嵐がやってきた - 1
最近の俺は何か調子がおかしい。
否、健康上は全く問題はないんや。
日頃扱っている健康グッズが効を奏したのか、ここしばらく体調を崩した事なんて殆どない。
怪我とか外的要因でもない。
…せや、くるみや。
くるみが可愛え妹やっちゅーのは、出逢った時から変わらない。
やけど何やろうか。
同じ妹と言ってもやっぱり友香里とは全く違っていて。
“妹”と思うと何か違和感がある訳で。
妹やなくて、女の子として可愛いなんて思ってしまう自分が居って。
もしそうだとしたら、こんなに失礼な事はない。
くるみやって俺を兄として慕ってくれとんのに。
くるみは紛れもなく、俺の可愛い“妹”や。
その気持ちは、絶対に変わることあらへん…
第6話
嵐がやってきた
ピンポーーン
「お、誰か来たで。何やろうか?」
お昼も過ぎて、蔵兄とのんびりしていた頃。
突如としてインターホンが鳴り響いた。
『はいはーい、今出まーす!』
よっこらせとソファから立ち上がり、小走りで玄関へと向かう。

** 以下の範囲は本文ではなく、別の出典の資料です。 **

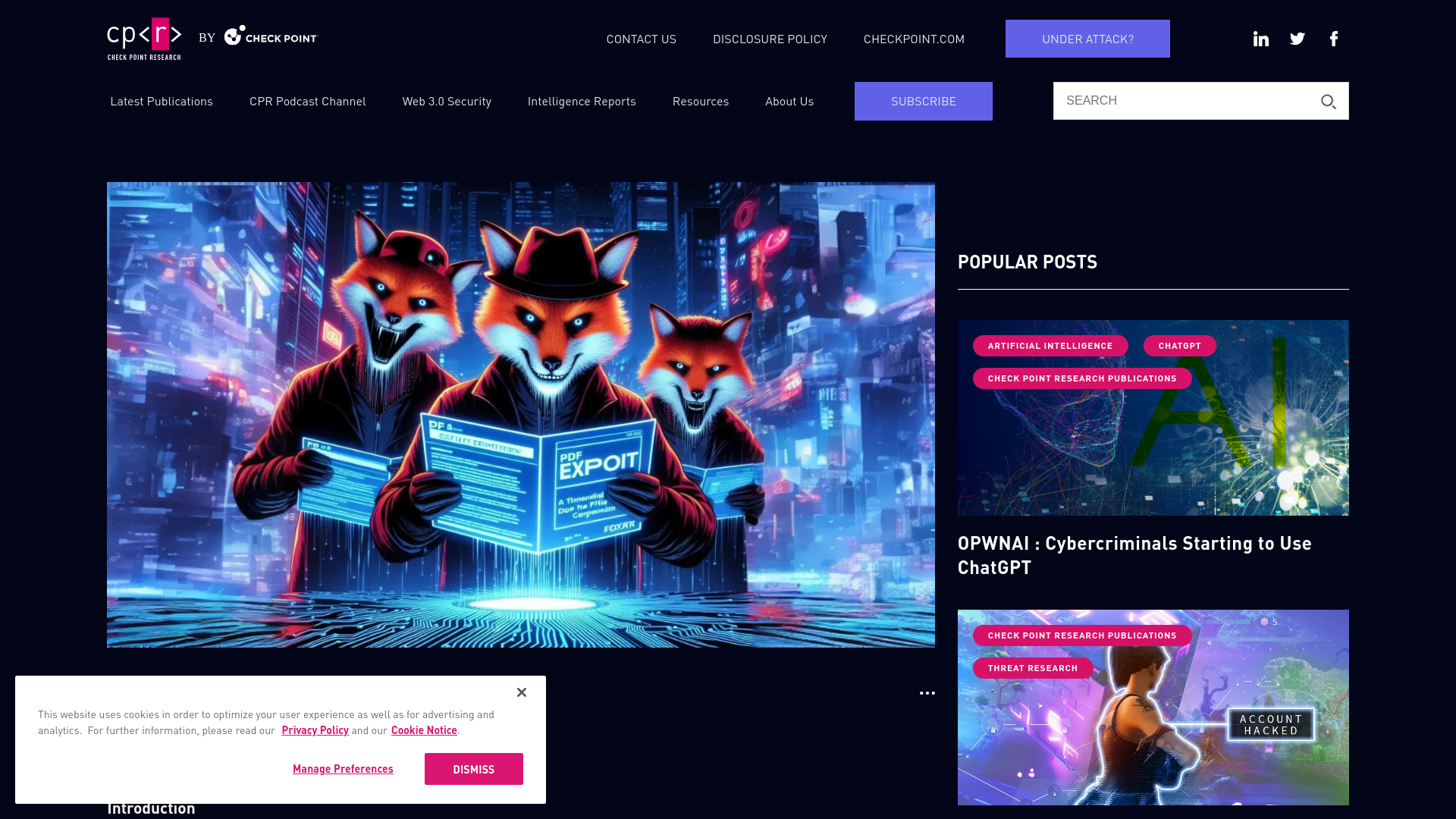Toggle cookie Manage Preferences settings
The width and height of the screenshot is (1456, 819).
click(343, 768)
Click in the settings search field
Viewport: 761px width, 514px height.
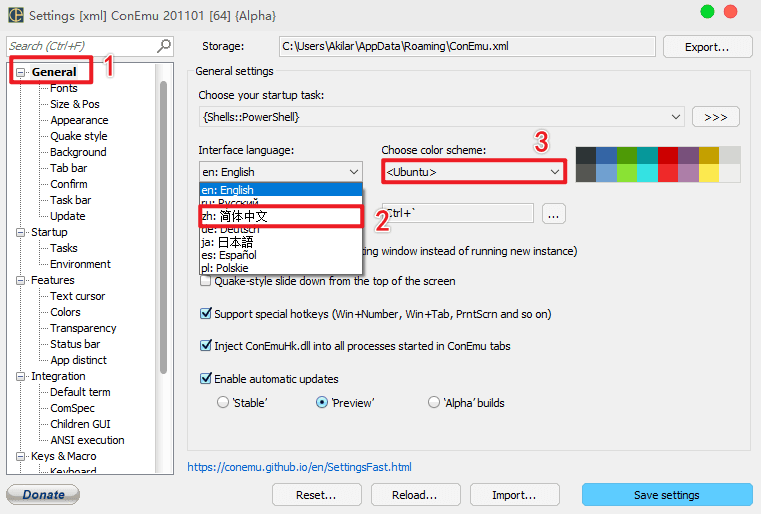pyautogui.click(x=80, y=46)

そしてガチャリと玄関の扉を開けた時だった。
『…え、わぁっ!!』
「あかん!!」
ドサドサドサっ!!
盛大な音を立てて玄関先に雪崩れ落ちて来たのはお菓子の袋やらゲームの箱やらで。
一瞬にして玄関先は足の踏み場がない位に物で溢れかえってしまった。
えと…こ、これは?
「はぁ、謙也さん人様の家でコレぶちまけるとか、迷惑極まりないんで帰ってもらえません?」
「なっ!そんな言い方ないやろ!ちゅうかこの荷物の山を俺1人に持たせるなっちゅー話や!」
「じゃんけんで負けた奴が全部持つんやでー待ったなしや!つったのは何処のアホ謙也ですか」
「きーー!」
突然の展開にあっけにとられて、目をぱちくりしながら来訪者を見る。そんな玄関の騒ぎ(?)を聞き付けて、蔵兄も「どないしたんや!?」と駆け寄ってきてくれた。
『謙也先輩、財前くん…』
玄関先に現れたのは、金髪の頭をした騒がしい先輩・謙也先輩と、同じクラスの財前くん。そして…
『千兄!!』
「「……は?」」
「はは、今日も元気よかね、くるみちゃん」
そして同じ委員会で仲良くさせてもらっている、千兄こと千歳千里先輩が立っていたのでした。